Two years ago, the price of LNG in East Asia was unsustainably high because of the Japanese nuclear shutdown after Fukushima, gas prices pegged to high oil prices, and few LNG suppliers.

With so many options today, the behaviour of gas purchasers is predictable. They are encouraging the development of different supply sources, which strengthens their security of supply and price negotiating position. They are avoiding long-term, fixed price contracts, instead insisting on market-based price indices or timelines for price renegotiation to reflect evolving market conditions.

In this market, suppliers who get there first will not be able to indefinitely lock in high prices. Prices will be adjusted downward over time. What will matter is cost of production relative to competitors. Low-cost suppliers will stay in the game, albeit with reduced profits. Suppliers with high costs will lose money, perhaps eventually shutting down. Getting there early won’t matter much. Production cost will matter plenty. Moving too quickly increases the chances of a boom and bust outcome that leaves communities and the province worse off.

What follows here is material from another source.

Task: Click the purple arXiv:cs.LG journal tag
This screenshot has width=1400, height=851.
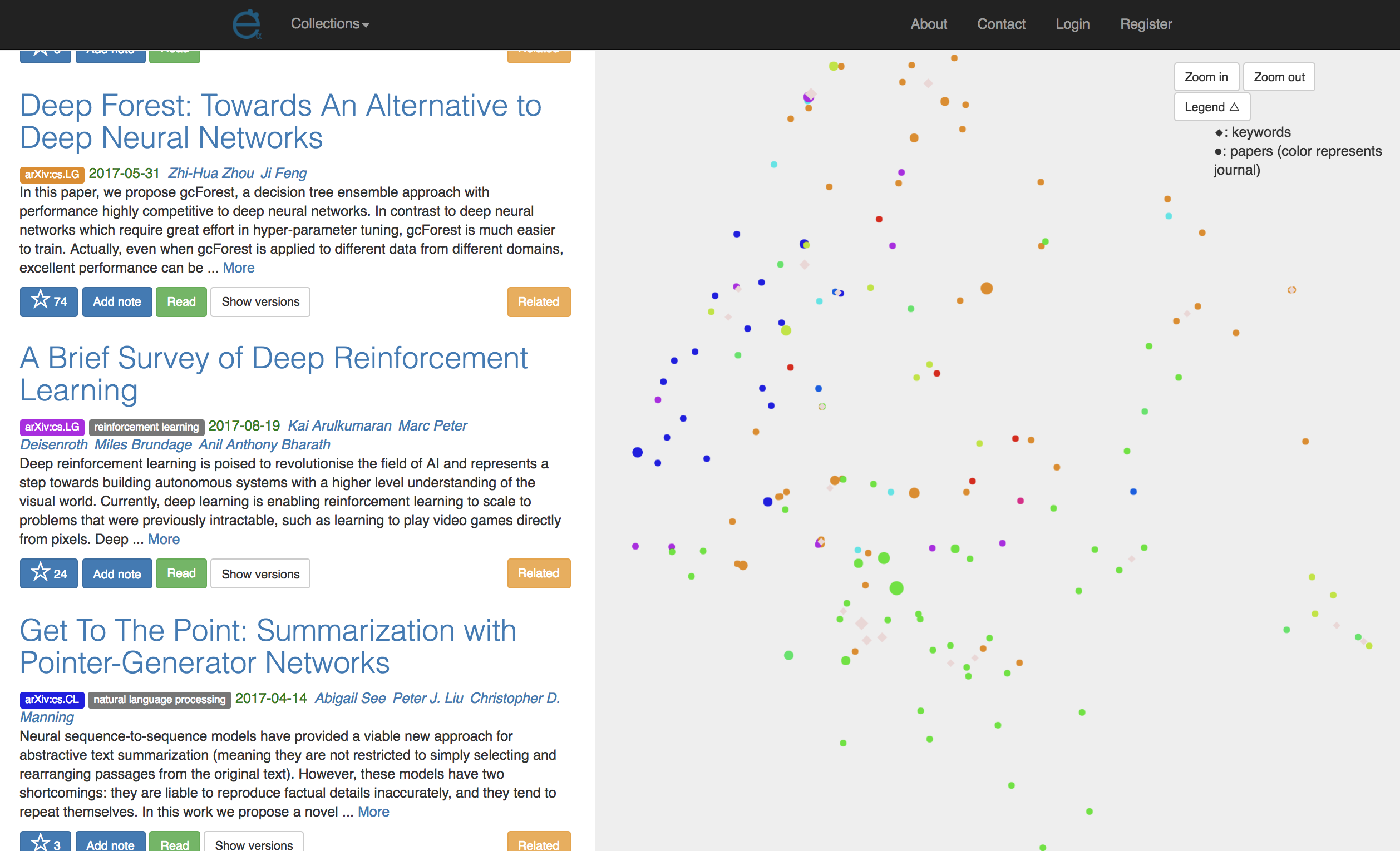Action: coord(52,427)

Government sets taxes and royalties close to zero in early years to improve the economics for several LNG projects racing to catch the ephemeral higher prices in Asia. Rapid development of one or more projects causes local inflation that leads to construction cost over-runs, worsening the economics for the projects and downloading more infrastructure costs to provincial and local governments. Then, when prices eventually are adjusted or renegotiated downward, the competitive benchmark is even lower, killing any hope of future government revenues and increasing pressure for industry subsidies just to keep operating.

Memories are short in politics and business. But B.C. had this very experience with the 1980s coal boom, during which unrealistic expectations fuelled excessive expansion that resulted in bankruptcies and losses threatening the viability of coal-dependent communities. Under pressure to minimize costs for what may be marginal projects, governments also downgrade or abandon environmental standards. Only one LNG project will be enough to kill any chance of B.C. hitting its climate target, not to mention the effect on local environments as siting, construction and operating regulations are weakened.

Given these risks of LNG development, caution is essential. Unfortunately, our politicians have been promoting a massive windfall, if we moved quickly.
We can only hope that British Columbians will demand better. It starts by rejecting the gold-rush metaphor, and recognizing that truly competitive projects will eventually find a niche in the growing Asian gas market, and uncompetitive projects will not. Moreover, by rushing development, exaggerating benefits and ignoring risks we increase the likelihood of costly mistakes that will only leave us worse off.

Mark Jaccard and Tom Gunton are professors in SFU’s School of Resource and Environmental Management.